Miss Kay smiled at my simplicity, and replied, “oh, dear, no! You see the coat made by the woman has nothing near the same amount of work put into it as the one made by the man. There you get the idea of the illustration between the jerry-builder’s work and the conscientious builder. The wholesale trade is really the cheap, ready-made trade. And you know that a ready-made coat is almost always inferior to the one made to measure and fitted on by a private firm. Of course, you will sometimes see in a tailor’s establishment a card bearing the legend-“Suits ready-made or to measure” at the same price, or sometimes with very slight increase for the “measured “ coat. As a matter of fact there is not the slightest difference in the making of them. It is a trick of the trade.”

“Who are the largest employers in Manchester?” I then asked Miss Kay.

“Oh, the Cooperative Wholesale Society employ by far the largest number of women and girls” was her reply. “I dare say in the busy season nearly 500 are engaged there.”

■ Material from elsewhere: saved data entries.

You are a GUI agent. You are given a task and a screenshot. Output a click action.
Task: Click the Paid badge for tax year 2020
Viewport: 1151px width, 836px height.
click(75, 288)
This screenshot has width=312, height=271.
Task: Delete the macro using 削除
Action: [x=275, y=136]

“I should think they are model employers,” I remarked.

“One would naturally think so,”  replied Miss Kay, with a peculiar expression on her face; “but I am sorry to say we have had a lot of trouble with them. Indeed, the birth of our women’s branch dates from the time of the struggle between the Oldham Cooperative Society and its tailors- a struggle which extended to the C.W.S. Owing to some dispute at Oldham, the Society sent their work to Manchester to be completed. The tailors at the C.W.S. objected to doing work about which their brother “knights of the needle” of another town were disputing, and they came out on strike. The women came out with them. That is two and a half years ago. The union in this factory is in a very difficult position. Since the operatives resumed work a number of union girls have been discharged without  any adequate reason. And it is no secret that the union is looked on with disfavour by the authorities.”

I looked incredulous, but Miss Kay was most emphatic on the matter. She continued: “I have appeared before the directors, who pooh-poohed  the idea of their manager doing such a thing; and explained the dismissal of a unionist as a coincidence. It is a  very strange coincidence in my mind. They say they are not opposed to trade-unionism; but their actions seem to belie their words.”

I leave our readers to make their own comments, and draw their own conclusions.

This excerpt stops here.